Entrepreneurship Masterclasses will take place the first Monday of every month. We have some inspirational speakers lined up including Physicists who have commercialised their research, either applying their know how to industry or starting a business, as well as speakers from the Entrepreneurial community who will be sharing how to develop an entrepreneurial mind-set and the importance of networking with the wider community. All staff and postgraduate students are welcome.
Workshops and demonstrations
Workshops linking the latest understanding in physics to the functionality of ingredients, formulations and food processes.

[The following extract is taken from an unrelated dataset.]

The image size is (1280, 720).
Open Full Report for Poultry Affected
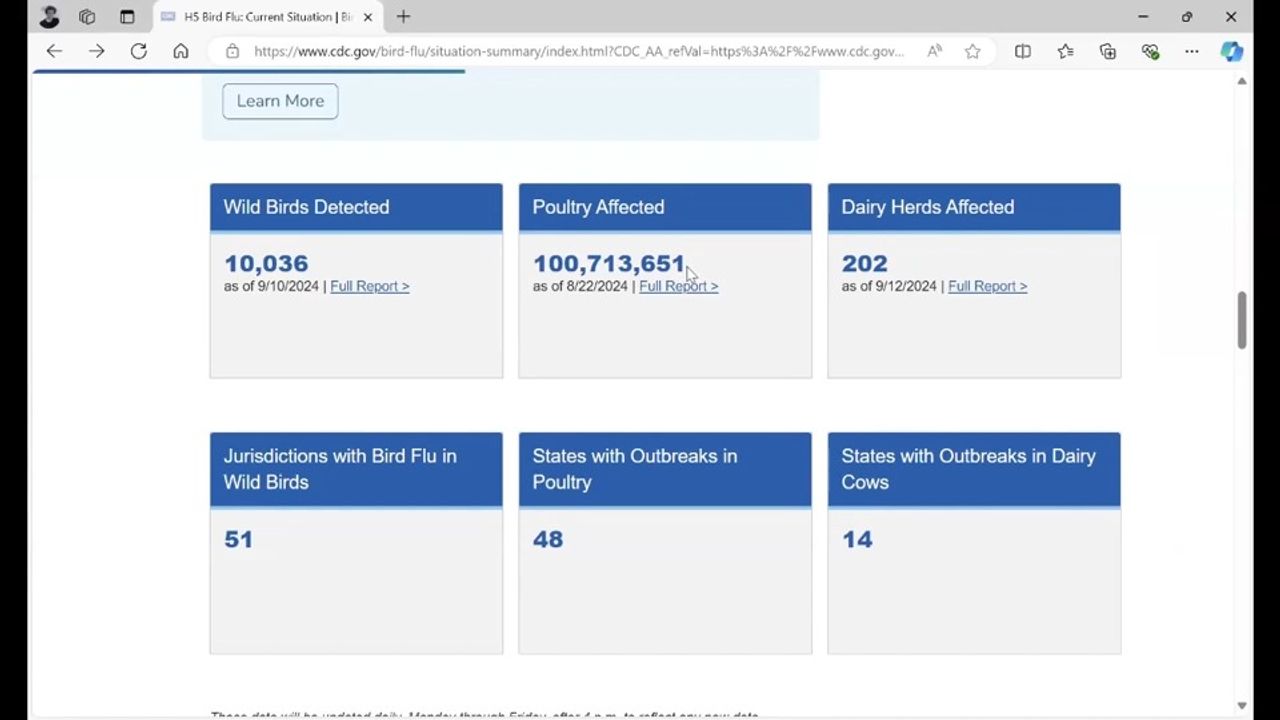click(678, 286)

Researchers working with the Edinburgh Complex Fluids Partnership are excited at the prospect of linking the latest understanding in physics to the functionality of ingredients, formulations and processes used in both kitchen based and large scale food production in a series of workshops.

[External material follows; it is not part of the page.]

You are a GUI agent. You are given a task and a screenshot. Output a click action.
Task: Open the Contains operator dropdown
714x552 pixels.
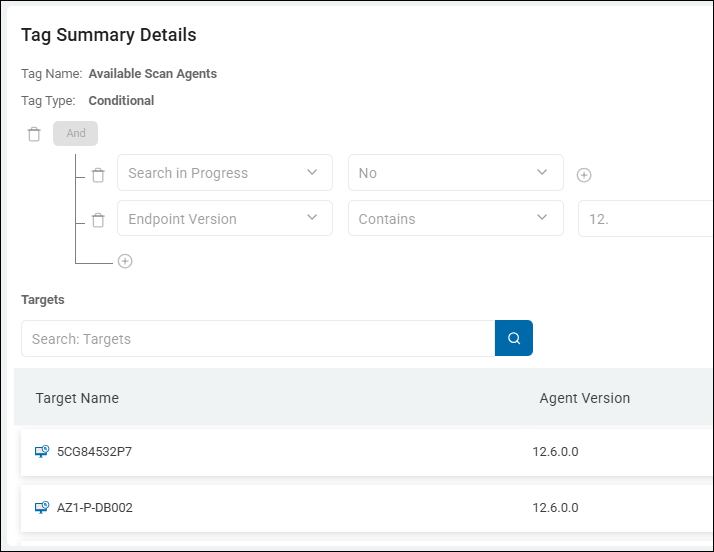[x=455, y=219]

Understanding the underlying physical principles relevant to food products will provide useful explanations of observed phenomena and serve as guidelines for those wishing to accelerate food innovation. We also plan to incorporate this material in cookery and food science courses.
Play Dough for Adults (and Kids!) – Wednesday 22 May 2019
During this demonstration, Lucinda Bruce-Gardyne and Wilson Poon, Professor of Natural Philosophy, will be sharing a foodie and physicist’s view of why making soft and tasty gluten free bread is so much harder than producing a great loaf of wheat bread. Samples produced during the demonstration will be served afterwards, together with nibbles, wine and soft drinks.

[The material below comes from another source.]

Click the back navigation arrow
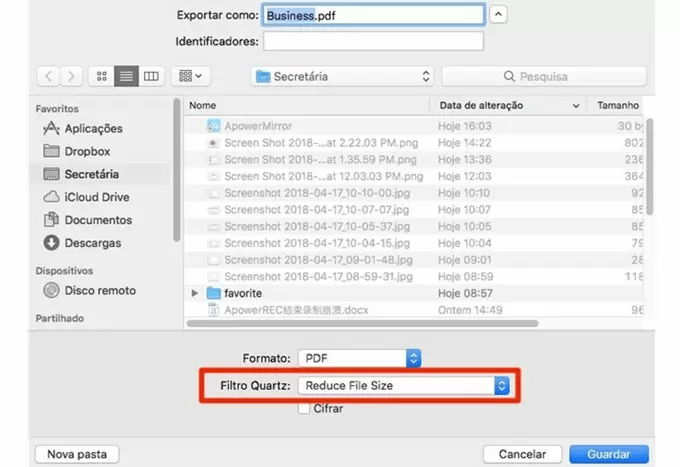The width and height of the screenshot is (680, 467). 48,76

Note: both wheat bread and gluten free bread will be made during the demonstration so we cannot guarantee that samples made without wheat and served during the event will be strictly gluten free.
This event takes place on Wednesday 22 May, 18.30-20.30 at the Edinburgh New Town Cookery School. Standard tickets are £16. 58 and concession tickets (under 18s, students and over 60s) are £11.25. Tickets include refreshments.
Deconstructing Sauces…. and putting them back together again - Wednesday 12 June 2019
During the Deconstructing Sauces demonstration, Lucinda Bruce-Gardyne and Paul Clegg, Materials Physicist at the University of Edinburgh will be inviting the audience to join them in investigating how sauces and dressings are constructed and how this construction can go very wrong. The successfully made sauces will be available for the audience to try, along with nibbles, soft drinks and wine.
This event takes place on Wednesday 12 June, 18.30-20.30 at the Edinburgh New Town Cookery School. Standard tickets are £16. 58 and concession tickets (under 18s, students and over 60s) are £11.25. Tickets include refreshments.
Festive Crystals - the Science of Fudge and Caramel
The first Physics in Food Workshop, 'Festive Crystals - the Science of Fudge and Caramel', was delivered to the public at The New Town Cookery School, Edinburgh on 4 December 2018. During this session, Lucinda Bruce-Gardyne and Professor Wilson Poon shared a foodie and physicist’s view of how to make the perfect fudge and caramel.